Step 3) Modify ~/.bashrc to add Pig related environment variables.

Open the ~/.bashrc file in any text editor of your choice and make the modifications below.

export PIG_HOME=<Installation directory of Pig>
export PATH=$PIG_HOME/bin:$HADOOP_HOME/bin:$PATH

Step 4) Now, source this environment configuration using the command below.

. ~/.bashrc

Step 5) We need to recompile Pig to support Hadoop 2.2.0.

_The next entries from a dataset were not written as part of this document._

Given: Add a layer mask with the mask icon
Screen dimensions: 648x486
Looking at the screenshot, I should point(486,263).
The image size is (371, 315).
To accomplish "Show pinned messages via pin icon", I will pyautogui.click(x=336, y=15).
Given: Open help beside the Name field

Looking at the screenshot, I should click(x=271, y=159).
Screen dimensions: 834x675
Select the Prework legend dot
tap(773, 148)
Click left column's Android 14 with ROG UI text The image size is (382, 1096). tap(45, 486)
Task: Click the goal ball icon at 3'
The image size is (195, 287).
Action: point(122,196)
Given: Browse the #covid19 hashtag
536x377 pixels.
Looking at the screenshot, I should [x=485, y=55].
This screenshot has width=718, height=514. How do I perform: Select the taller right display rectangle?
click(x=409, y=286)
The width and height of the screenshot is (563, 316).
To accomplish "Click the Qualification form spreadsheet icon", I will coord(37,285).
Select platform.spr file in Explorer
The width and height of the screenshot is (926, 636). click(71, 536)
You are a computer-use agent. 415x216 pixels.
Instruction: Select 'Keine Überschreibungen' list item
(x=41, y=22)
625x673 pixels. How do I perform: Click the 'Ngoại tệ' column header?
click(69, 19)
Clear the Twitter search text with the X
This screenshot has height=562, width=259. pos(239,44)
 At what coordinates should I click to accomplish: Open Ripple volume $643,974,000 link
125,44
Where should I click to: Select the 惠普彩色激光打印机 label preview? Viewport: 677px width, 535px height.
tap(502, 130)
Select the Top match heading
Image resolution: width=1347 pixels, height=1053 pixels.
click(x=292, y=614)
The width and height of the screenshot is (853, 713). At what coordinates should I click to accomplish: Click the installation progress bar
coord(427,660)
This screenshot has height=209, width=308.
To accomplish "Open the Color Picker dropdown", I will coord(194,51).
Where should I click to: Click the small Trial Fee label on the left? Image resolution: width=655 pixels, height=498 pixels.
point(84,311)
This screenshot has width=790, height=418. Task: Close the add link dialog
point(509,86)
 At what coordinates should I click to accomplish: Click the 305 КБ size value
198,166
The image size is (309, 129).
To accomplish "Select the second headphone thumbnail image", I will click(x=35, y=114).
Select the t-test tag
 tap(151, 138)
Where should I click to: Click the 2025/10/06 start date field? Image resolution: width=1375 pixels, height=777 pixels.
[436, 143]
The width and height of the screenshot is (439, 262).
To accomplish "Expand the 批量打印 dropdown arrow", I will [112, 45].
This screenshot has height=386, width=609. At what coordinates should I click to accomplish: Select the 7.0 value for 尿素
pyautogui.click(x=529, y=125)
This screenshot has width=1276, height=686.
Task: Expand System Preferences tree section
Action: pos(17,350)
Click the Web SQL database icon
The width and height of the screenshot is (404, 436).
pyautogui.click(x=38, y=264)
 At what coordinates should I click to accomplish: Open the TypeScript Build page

Here are the steps to do this.

Go to the Pig home directory.

cd $PIG_HOME

Install Ant.

sudo apt-get install ant

Note: The download will start and will consume time as per your internet speed.

Recompile Pig.

sudo ant clean jar-all -Dhadoopversion=23

Please note that in this recompilation process multiple components are downloaded, so the system should be connected to the internet.

Also, in case this process gets stuck somewhere and you do not see any movement on the command prompt for more than 20 minutes, then press Ctrl + c and rerun the same command.

In our case, it takes 20 minutes.

This recompilation step belongs to the 0.12.1 era, when the shipped jars were built against Hadoop 1 and the -Dhadoopversion=23 flag switched the Ant build to the Hadoop 0.23 and 2.x line. Apache Pig 0.18.0 ships binaries that already run on Hadoop 2.7 and above as well as Hadoop 3, so on a current release you can normally unpack the tarball and skip straight to the test below.

Step 6) Test the Pig installation using the command

pig -help

Example Pig Script

With Pig installed, the rest of this Apache Pig tutorial runs a complete script. We will use Pig Scripts to find the number of products sold in each country.

Input: Our input data set is a CSV file, SalesJan2009.csv.

Step 1) Start Hadoop.

$HADOOP_HOME/sbin/start-dfs.sh

$HADOOP_HOME/sbin/start-yarn.sh

Step 2) Pig in Big Data takes a file from HDFS in MapReduce mode and stores the results back to HDFS.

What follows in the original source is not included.